Longhorn system is installed and stable. engine-image-ei pods are no the crash loop state.

Support bundle for troubleshooting

UI is not currently deployed or accessible, but working on this.

Environment

Additional context

I have tried using the YAML and setting so vars:

# Source: longhorn/templates/default-setting.yaml
apiVersion: v1
kind: ConfigMap
metadata:
  name: longhorn-default-setting
  namespace: longhorn-system
  labels:
    app.kubernetes.io/name: longhorn
    app.kubernetes.io/instance: longhorn
    app.kubernetes.io/version: v1.6.2
data:
  default-setting.yaml: |-
    priority-class: longhorn-critical
    default-data-path: /data/longhorn

And also trying the change the mounts on

# Source: longhorn/templates/daemonset-sa.yaml
apiVersion: apps/v1
kind: DaemonSet
metadata:
  labels:
    app.kubernetes.io/name: longhorn
    app.kubernetes.io/instance: longhorn
    app.kubernetes.io/version: v1.6.2
    app: longhorn-manager
  name: longhorn-manager
  namespace: longhorn-system
spec:
  selector:
    matchLabels:
      app: longhorn-manager
  template:
    metadata:
      labels:
        app.kubernetes.io/name: longhorn
        app.kubernetes.io/instance: longhorn
        app.kubernetes.io/version: v1.6.2
        app: longhorn-manager
    spec:
      containers:
      - name: longhorn-manager
        image: longhornio/longhorn-manager:v1.6.2
        imagePullPolicy: IfNotPresent
        securityContext:
          privileged: true
        command:
        - longhorn-manager
        - -d
        - daemon
        - --engine-image
        - "longhornio/longhorn-engine:v1.6.2"
        - --instance-manager-image
        - "longhornio/longhorn-instance-manager:v1.6.2"
        - --share-manager-image
        - "longhornio/longhorn-share-manager:v1.6.2"
        - --backing-image-manager-image
        - "longhornio/backing-image-manager:v1.6.2"
        - --support-bundle-manager-image
        - "longhornio/support-bundle-kit:v0.0.37"
        - --manager-image
        - "longhornio/longhorn-manager:v1.6.2"
        - --service-account
        - longhorn-service-account
        - --upgrade-version-check
        ports:
        - containerPort: 9500
          name: manager
        - containerPort: 9501
          name: conversion-wh
        - containerPort: 9502
          name: admission-wh
        - containerPort: 9503
          name: recov-backend
        readinessProbe:
          httpGet:
            path: /v1/healthz
            port: 9501
            scheme: HTTPS
        volumeMounts:
        - name: dev
          mountPath: /host/dev/
        - name: proc
          mountPath: /host/proc/
        - name: longhorn
          mountPath: /var/lib/longhorn/ # <<<<<<<<<<<<<<<<< /data/longhorn does not appear to work and still uses /var/lib
          mountPropagation: Bidirectional
        - name: longhorn-grpc-tls
          mountPath: /tls-files/
derekbit commented 1 month ago

A workaround is removing noexec of /var. Have you tried it?
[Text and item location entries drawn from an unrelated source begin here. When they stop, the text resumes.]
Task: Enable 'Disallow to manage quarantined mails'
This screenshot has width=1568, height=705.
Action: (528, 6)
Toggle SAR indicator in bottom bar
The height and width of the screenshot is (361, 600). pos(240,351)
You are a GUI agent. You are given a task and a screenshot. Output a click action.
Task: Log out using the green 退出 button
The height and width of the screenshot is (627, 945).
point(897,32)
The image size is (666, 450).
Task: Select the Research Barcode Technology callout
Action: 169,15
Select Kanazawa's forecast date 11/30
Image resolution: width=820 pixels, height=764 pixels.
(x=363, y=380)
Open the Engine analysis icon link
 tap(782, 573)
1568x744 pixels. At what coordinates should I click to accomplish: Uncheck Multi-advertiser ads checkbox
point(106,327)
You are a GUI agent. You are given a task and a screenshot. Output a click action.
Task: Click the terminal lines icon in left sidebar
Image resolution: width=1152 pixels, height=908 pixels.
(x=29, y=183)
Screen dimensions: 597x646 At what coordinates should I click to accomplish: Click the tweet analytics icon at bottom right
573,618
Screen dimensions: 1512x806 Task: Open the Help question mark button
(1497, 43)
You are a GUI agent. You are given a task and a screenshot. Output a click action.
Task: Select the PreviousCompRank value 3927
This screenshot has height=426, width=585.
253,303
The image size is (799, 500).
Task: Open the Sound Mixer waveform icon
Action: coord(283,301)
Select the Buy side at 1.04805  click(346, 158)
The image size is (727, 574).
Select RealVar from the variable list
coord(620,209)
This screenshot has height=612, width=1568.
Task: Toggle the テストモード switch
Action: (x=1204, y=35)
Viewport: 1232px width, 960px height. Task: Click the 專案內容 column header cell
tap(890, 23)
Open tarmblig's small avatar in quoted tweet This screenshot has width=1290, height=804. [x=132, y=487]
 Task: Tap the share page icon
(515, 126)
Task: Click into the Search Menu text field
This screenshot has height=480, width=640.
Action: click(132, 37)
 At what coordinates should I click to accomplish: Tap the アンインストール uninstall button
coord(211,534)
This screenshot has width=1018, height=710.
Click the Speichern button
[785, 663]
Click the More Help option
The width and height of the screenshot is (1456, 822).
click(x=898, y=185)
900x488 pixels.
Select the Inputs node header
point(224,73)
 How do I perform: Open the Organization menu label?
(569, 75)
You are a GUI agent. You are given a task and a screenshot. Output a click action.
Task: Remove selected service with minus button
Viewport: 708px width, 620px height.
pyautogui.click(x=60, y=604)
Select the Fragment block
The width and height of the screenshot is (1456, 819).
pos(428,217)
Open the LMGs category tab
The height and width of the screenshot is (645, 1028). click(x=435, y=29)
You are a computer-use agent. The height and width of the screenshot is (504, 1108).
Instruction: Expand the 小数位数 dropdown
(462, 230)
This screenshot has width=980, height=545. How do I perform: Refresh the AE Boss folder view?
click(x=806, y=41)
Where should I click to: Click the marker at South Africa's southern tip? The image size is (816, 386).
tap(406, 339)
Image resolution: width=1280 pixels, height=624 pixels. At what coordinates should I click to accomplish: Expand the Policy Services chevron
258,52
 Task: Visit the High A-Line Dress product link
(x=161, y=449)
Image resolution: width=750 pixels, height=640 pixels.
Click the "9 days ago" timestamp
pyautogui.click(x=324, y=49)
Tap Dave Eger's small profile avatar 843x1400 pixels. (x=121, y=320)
ejweber commented 1 month ago

Longhorn can use and seems to create some data/folders under a desired path such as /data howver the engine-image-ei pods still appear to use /var/lib/longhorn

I wasn't sure how this was working, so I did a quick check. /var/lib/longhorn is hardcoded as EngineBinaryDirectoryOnHost in longhorn-manager. Longhorn-manager DOES use this directory to execute commands directly, and the path is also used to populate the specs of other components:

https://github.com/longhorn/longhorn-manager/blob/7e0957a220c4718c3280ac3ee67dd22a9a8dcd1b/types/types.go#L96-L97

Currently, there is no way for Longhorn to avoid using /var/lib/longhorn.

Bonn93 commented 1 month ago

Dropping noexec from the mount does indeed work, but quite a hard conversation in a secured environment with CIS and STIG baselines in place. It's something I can work with, but I think getting a method to use a different dir would be ideal.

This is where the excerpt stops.